US 11,676,625 B2
Unified endpointer using multitask and multidomain learning
Shuo-Yiin Chang, Sunnyvale, CA (US); Bo Li, Fremont, CA (US); Gabor Simko, Santa Clara, CA (US); Maria Carolina Parada San Martin, Boulder, CO (US); and Sean Matthew Shannon, Mountain View, CA (US)
Assigned to Google LLC, Mountain View, CA (US)
Filed by Google LLC, Mountain View, CA (US)
Filed on Jan. 20, 2021, as Appl. No. 17/152,918.
Application 17/152,918 is a continuation of application No. 16/711,172, filed on Dec. 11, 2019, granted, now 10,929,754.
Application 16/711,172 is a continuation in part of application No. 16/001,140, filed on Jun. 6, 2018, granted, now 10,593,352, issued on Mar. 17, 2020.

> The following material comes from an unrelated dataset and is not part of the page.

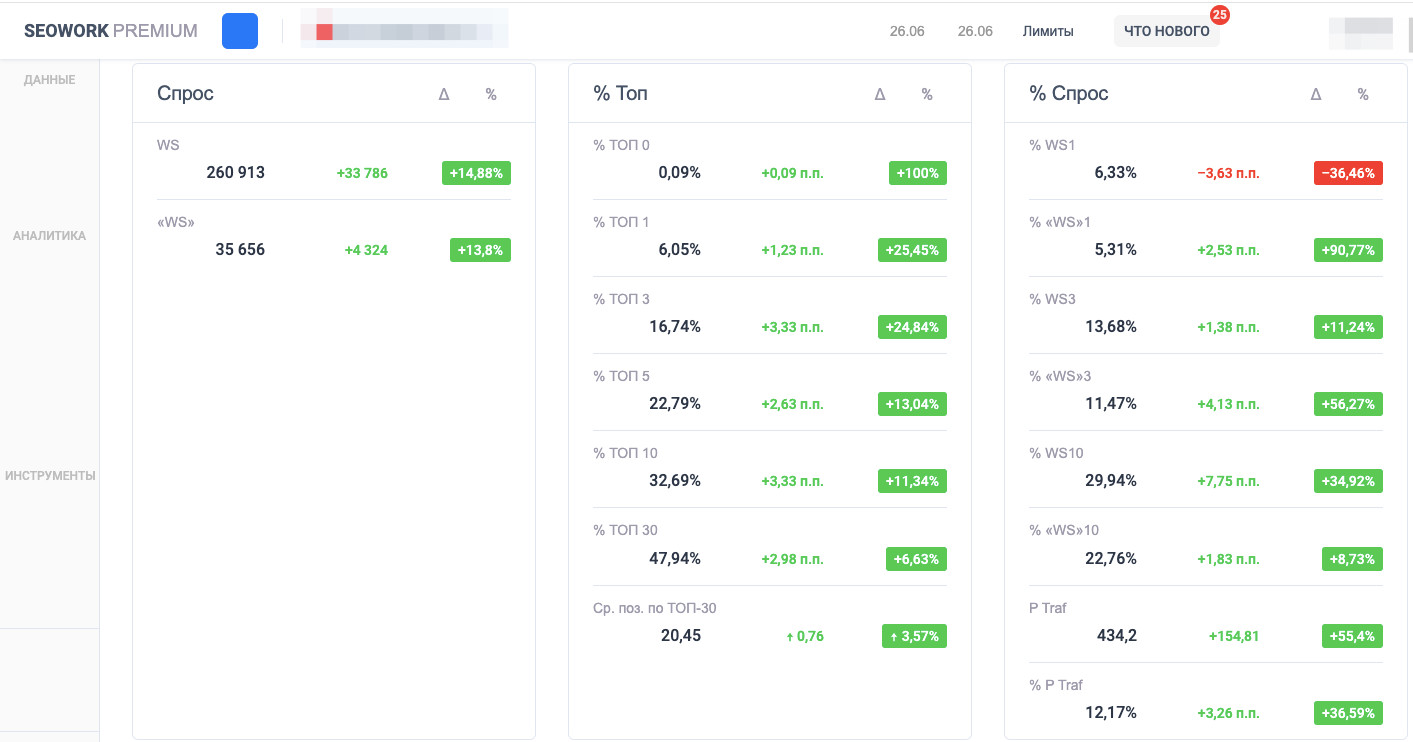This screenshot has width=1413, height=742.
Task: Open the second 26.06 date picker
Action: (975, 31)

Claims priority of provisional application 62/515,771, filed on Jun. 6, 2017.
Prior Publication US 2021/0142174 A1, May 13, 2021
This patent is subject to a terminal disclaimer.
Int. Cl. G10L 15/16 (2006.01); G10L 25/78 (2013.01); G06N 3/08 (2023.01); G06N 20/20 (2019.01); G06N 5/046 (2023.01); G06F 18/214 (2023.01); G06N 3/045 (2023.01)

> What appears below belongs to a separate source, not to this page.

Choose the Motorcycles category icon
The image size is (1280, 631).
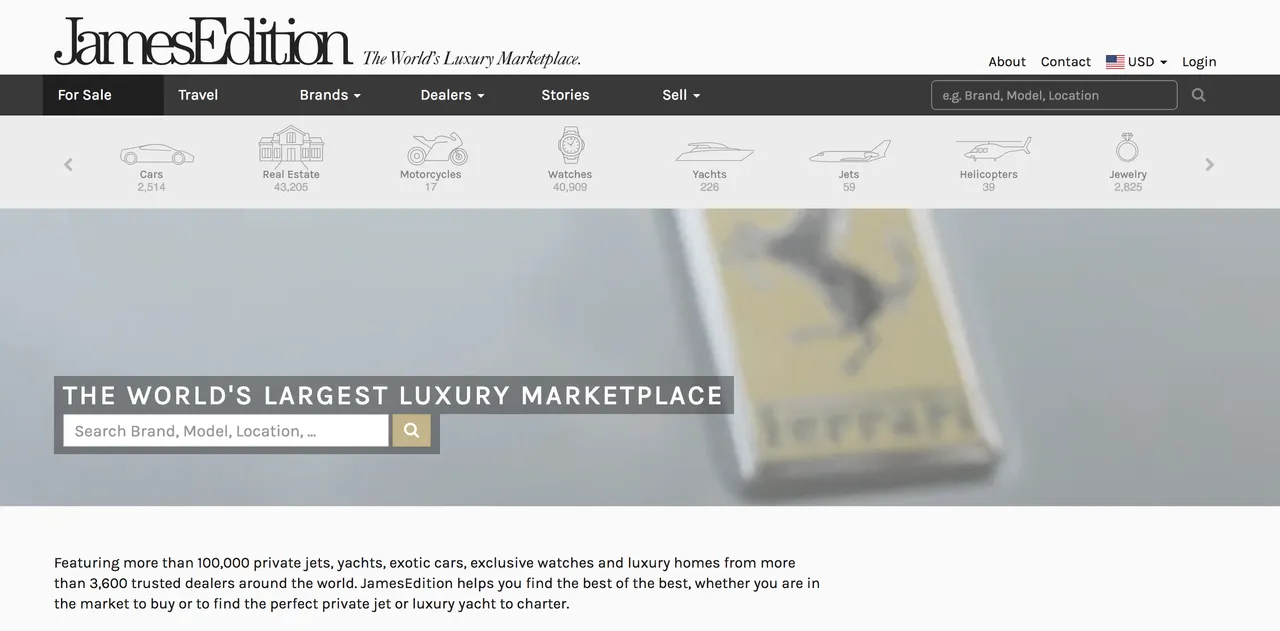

CPC G10L 25/78 (2013.01) [G06F 18/214 (2023.01); G06N 3/045 (2023.01); G06N 3/08 (2013.01); G06N 5/046 (2013.01); G06N 20/20 (2019.01); G10L 15/16 (2013.01)] 22 Claims
OG exemplary drawing
 
1. A computer-implemented method when executed on data processing hardware causes the data processing hardware to perform operations comprising:
receiving, as input to a multidomain endpointer model, a sequence of audio features representing an utterance captured by a microphone of a user device, the multidomain endpointer model comprising a shared neural network trained on:
a first training set of short-form speech utterances; and
a second training set of long-form speech utterances;
generating, as output from the multidomain endpointer model, a sequence of predicted end-of-query (EOQ) speech labels comprising a predicted EOQ speech label, a predicted EOQ initial silence label, a predicted EOQ intermediate silence label, and a predicted EOQ final silence label; and
when the predicted EOQ final silence label is output from the multidomain endpointer model, obtaining a hard microphone closing decision that causes the user device to endpoint the utterance by deactivating the microphone.